Hey guys! New to the forums but long-time reader. Casual user of Access who is trying to go pro.
I'm developing a project management database for my team at work. My department is a group of engineers that researches, qualifies, selects, and purchases vehicles for our organization's fleet. There's a lot of note taking of vehicle requirements, meeting with the end users, memos, writing a specification documents, then finally getting the project thru the byzantine requisition process.

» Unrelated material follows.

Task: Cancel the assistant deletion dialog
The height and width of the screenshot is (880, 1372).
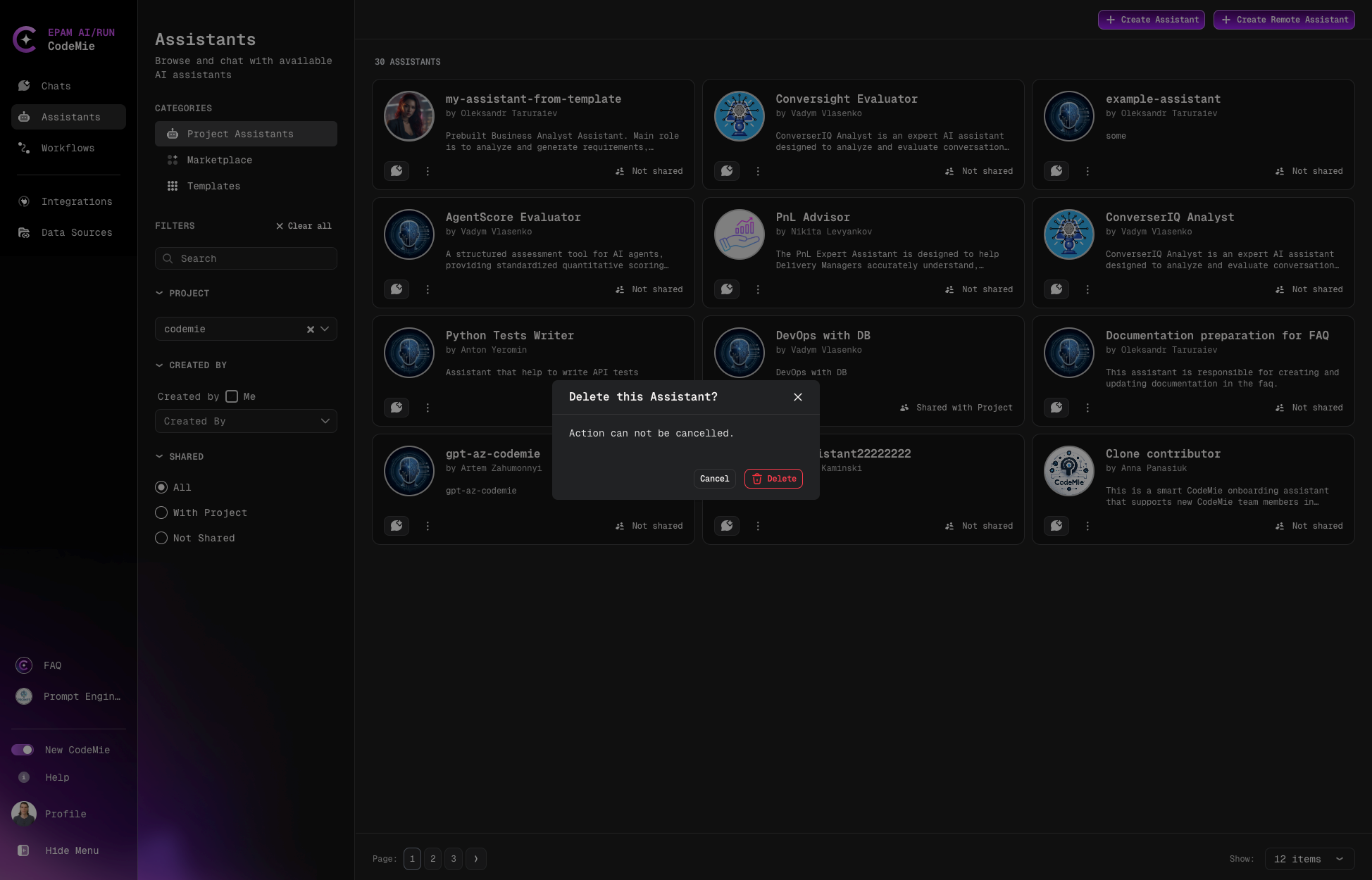Action: click(x=714, y=479)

Right now I have the foundations of the database set up, with the end goal of managing all dat thru forums - so anyone can use it. There are three key tables: Vehicles, which lists all vehicles we're replacing (with columns like type, make, model, unit number); Projects, which summarizes vehicles into groups, and adds columns like the project number, cost estimate, quantity; and lastly Contacts; which is a linked table pulling my list of contacts from Outlook (so that end users can be tied to specific projects). There's also Notes table that has a 1-to-many relationship with the Projects table.
Right now I have a basic form set up based on the Projects table. The idea is to go thru project by project, adding estimates and tracking numbers as they come available, and then add Notes on an ongoing basis (i.e. everything via the form). I want to figure out how I can create a form-based method to associate or tag vehicles to a project. Right now I have them associated manually by a column that is common to both the Vehicles table and the Projects table (1 to many relationship). However, it doesn't always work and isn't elegant. What I'm visualizing is a popup dialog box that shows the Vehicles table in datasheet form, use the filter controls to get what you need, then hit a button or checkboxes to associate them. This way it's simple enough for inexperienced people to use.
Is it possible to do this just thru native Access tools? Or am I barking down a VB script path?
Thanks so much for your suggestions and I apologize if I am asking a lot here.